== What you need to do ==
Taking the line with "Open the Coverage section" as the first and the last line of the entries as the final one, copy that span exactly.

[Items from a data source]
────────────────────

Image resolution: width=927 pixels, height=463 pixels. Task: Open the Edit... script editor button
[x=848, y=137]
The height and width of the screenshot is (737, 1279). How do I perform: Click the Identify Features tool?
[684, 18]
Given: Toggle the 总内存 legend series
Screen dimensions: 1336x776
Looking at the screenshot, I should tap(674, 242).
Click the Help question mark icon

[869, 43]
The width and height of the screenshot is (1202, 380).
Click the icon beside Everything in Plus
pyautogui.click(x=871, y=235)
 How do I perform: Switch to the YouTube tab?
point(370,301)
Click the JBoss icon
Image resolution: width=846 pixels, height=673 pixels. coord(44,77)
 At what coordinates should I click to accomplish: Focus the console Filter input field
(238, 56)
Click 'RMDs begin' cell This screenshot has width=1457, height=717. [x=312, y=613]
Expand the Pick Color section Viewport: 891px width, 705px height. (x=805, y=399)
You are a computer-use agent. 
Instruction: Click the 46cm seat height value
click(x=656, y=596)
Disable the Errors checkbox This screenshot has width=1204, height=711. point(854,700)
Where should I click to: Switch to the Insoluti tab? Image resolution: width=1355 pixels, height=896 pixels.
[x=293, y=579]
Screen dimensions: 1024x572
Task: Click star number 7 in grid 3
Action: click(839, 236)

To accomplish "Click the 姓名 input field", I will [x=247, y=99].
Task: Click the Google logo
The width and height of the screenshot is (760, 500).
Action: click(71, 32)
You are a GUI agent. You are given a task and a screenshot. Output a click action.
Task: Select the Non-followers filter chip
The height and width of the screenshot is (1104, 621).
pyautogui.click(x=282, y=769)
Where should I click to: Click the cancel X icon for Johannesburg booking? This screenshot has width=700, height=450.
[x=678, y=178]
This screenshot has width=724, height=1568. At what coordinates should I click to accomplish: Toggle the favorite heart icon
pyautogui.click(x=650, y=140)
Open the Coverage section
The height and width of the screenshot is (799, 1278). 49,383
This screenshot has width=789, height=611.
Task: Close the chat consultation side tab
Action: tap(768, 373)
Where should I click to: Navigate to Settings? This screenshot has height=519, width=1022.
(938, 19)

────────────────────

== Response for this exercise ==
Open the Coverage section
The height and width of the screenshot is (799, 1278). 49,383
This screenshot has width=789, height=611.
Task: Close the chat consultation side tab
Action: tap(768, 373)
Where should I click to: Navigate to Settings? This screenshot has height=519, width=1022.
(938, 19)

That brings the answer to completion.